Hay algo en la literatura británica que difícilmente se encuentra en otras literaturas, el respeto por el cuento y, en particular, el aprecio por las historias de terror, de fantasmas, de miedo, historias que de alguna manera, a veces humorística, rozan (o invaden) el ámbito de lo extraño, lo extraordinario. No puede ser más oportuno recordarlo a unas horas de que concluya el año Roald Dahl (el 19 de septiembre se cumplió el primer centenario de su nacimiento). Más allá del florecimiento editorial que, con la efeméride, vive el genio galés, dos egregios representantes del esquivo universo de lo fantástico coinciden estos días en las librerías españolas: Robert Aickman (1914-1981) y Angela Carter (1940-1992). Dos escritores peculiares, que habitan la periferia de las letras, autores de culto, pero que no por ello debe calificárselos de menores: su rigor narrativo, inteligencia y talento son un tesoro para el aficionado al género (y sus subgéneros).

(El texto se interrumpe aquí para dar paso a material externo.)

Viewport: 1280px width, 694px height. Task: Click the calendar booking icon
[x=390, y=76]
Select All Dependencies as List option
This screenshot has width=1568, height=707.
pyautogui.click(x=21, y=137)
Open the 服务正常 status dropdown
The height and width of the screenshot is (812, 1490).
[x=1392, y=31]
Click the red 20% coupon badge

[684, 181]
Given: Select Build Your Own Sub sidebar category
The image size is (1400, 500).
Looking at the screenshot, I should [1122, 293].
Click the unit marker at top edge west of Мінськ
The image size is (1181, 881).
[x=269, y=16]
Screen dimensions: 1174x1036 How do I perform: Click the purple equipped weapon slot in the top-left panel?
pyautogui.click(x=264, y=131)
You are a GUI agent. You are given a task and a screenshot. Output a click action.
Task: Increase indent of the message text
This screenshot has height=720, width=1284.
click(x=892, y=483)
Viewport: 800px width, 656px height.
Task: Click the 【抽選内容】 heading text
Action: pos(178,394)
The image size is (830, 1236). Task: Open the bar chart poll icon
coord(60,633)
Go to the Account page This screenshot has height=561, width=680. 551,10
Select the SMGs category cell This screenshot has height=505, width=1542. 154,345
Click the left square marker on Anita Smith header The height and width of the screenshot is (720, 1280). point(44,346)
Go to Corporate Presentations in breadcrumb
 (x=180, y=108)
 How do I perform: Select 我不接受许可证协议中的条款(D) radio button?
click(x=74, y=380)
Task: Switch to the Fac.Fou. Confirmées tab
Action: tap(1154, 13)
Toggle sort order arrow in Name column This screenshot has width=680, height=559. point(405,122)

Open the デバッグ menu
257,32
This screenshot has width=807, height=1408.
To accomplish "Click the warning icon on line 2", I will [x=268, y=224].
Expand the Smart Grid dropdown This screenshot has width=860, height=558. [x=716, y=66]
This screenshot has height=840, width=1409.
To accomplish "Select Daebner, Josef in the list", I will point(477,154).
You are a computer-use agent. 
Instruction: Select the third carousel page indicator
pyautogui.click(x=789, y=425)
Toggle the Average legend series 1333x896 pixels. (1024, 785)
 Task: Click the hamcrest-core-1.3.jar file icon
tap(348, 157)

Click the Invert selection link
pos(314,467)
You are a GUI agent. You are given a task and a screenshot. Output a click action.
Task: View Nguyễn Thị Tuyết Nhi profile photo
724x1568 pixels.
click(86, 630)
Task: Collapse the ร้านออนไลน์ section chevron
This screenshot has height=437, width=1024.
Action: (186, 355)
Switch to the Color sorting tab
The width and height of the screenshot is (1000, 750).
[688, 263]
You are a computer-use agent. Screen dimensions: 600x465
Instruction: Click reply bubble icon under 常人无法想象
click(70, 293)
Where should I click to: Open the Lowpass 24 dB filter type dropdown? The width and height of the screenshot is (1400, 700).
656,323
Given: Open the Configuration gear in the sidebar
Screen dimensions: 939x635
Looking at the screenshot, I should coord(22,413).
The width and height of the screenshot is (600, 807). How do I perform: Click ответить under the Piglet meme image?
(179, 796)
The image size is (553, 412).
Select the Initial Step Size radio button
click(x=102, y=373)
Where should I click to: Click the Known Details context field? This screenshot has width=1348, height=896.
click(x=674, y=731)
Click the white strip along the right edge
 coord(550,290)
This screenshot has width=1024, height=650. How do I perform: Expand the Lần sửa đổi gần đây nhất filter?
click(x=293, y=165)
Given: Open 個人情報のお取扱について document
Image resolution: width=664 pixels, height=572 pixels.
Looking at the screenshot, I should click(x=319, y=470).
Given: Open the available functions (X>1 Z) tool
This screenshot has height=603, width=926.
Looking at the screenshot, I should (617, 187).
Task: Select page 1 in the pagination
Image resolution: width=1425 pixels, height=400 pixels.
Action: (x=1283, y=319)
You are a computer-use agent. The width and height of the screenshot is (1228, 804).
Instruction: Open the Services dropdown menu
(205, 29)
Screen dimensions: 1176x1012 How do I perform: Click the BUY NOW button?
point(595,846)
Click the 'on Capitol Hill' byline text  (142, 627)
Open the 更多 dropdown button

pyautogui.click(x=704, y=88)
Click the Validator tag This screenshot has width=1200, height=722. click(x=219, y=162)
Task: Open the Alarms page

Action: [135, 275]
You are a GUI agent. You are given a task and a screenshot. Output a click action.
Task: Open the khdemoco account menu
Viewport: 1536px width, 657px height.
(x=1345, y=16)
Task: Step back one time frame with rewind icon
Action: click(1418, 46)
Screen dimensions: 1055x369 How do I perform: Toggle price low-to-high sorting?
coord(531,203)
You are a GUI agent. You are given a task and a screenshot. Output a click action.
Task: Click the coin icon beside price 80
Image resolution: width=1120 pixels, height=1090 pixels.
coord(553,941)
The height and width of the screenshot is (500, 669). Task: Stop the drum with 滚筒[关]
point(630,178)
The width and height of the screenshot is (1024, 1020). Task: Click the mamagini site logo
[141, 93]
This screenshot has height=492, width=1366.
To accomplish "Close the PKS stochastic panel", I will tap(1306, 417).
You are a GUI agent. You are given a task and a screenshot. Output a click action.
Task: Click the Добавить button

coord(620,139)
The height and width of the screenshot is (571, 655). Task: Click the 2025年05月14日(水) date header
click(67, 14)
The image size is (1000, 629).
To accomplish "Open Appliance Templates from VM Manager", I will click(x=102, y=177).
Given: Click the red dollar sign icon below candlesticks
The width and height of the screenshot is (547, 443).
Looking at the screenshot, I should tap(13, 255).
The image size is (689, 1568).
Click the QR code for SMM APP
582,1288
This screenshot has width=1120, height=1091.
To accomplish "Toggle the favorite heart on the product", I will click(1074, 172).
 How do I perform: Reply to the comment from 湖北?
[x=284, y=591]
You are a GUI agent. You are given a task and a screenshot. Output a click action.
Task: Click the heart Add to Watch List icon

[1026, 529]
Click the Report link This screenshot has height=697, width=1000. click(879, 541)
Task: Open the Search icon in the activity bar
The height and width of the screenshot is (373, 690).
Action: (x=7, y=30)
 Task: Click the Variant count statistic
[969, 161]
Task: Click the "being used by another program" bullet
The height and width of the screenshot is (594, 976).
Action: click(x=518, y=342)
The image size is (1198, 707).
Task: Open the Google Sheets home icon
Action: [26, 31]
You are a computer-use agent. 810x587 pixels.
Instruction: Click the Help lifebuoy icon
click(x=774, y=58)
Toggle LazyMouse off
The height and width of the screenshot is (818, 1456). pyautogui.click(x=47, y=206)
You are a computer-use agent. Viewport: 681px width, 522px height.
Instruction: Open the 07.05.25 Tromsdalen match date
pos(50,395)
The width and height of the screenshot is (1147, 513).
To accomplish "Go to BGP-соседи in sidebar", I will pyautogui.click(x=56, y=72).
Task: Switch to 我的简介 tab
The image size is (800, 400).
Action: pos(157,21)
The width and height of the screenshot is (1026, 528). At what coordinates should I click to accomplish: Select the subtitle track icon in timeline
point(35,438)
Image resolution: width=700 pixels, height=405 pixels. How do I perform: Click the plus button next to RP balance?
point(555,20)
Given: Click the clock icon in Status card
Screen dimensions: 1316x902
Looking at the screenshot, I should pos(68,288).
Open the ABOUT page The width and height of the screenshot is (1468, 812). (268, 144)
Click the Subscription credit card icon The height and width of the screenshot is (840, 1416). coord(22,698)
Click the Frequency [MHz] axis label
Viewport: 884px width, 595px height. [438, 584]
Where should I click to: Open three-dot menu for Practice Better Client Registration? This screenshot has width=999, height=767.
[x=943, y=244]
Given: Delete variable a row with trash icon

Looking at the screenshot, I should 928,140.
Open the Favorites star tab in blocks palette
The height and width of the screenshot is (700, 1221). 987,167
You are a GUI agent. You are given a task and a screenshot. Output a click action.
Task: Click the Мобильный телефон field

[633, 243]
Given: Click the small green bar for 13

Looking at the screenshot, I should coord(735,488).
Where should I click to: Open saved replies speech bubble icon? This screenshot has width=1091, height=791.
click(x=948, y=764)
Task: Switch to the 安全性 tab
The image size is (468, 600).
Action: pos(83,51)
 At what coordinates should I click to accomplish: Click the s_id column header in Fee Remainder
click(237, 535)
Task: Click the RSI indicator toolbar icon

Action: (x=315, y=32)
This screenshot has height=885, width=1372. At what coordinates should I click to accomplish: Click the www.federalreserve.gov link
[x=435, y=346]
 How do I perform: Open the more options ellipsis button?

Con Las casas de los rusos, el sello de Jacobo Siruela entrega su segunda antología de Aickman, lo que debe rescatarlo del olvido. Queda patente cómo maneja la ficción, con qué sutileza, sin abandonar la realidad conocida, con dominio del factor psicológico y exponiendo cómo el horror convive en perfecta armonía con lo cotidiano. Su prosa discurre con naturalidad mientras va evidenciando las imperceptibles grietas por las que lo siniestro aflora en un espacio perfectamente definido por sus viejos y enigmáticos edificios o un plácido paisaje de bosques y campiña. El misterio puede tomar tintes góticos pero rara vez la tensión empañará la elegancia que impregna la escritura del arquitecto londinense. Como anota Andrés Ibáñez en el prólogo que redactó para Cuentos de lo extraño (Atalanta, 2011), se sitúa «en las antípodas estéticas del patriarca del terror anglosajón, el temible Lovecraft». Y es que, prosigue Ibáñez, en Aickman, «lo sobrenatural es a menudo una intuición, una sombra apenas esbozada».

Algo similar -aunque la explicitud y el humor cobran aquí mayor peso- ocurre en la monumental antología que Angela Carter sirve en Cuentos de hadas, donde la autora recopiló durante años relatos procedentes de diferentes culturas que tienen a la mujer como gran protagonista, una versión femenina que, por supuesto, se halla muy lejos de la que tradicionalmente explotan los cuentos de hadas destinados al público infantil. No hay corrección política alguna en una fiesta que llevará al lector, por los caminos de la oralidad y hasta los Grimm, a volver a temblar como un niño por Navidad.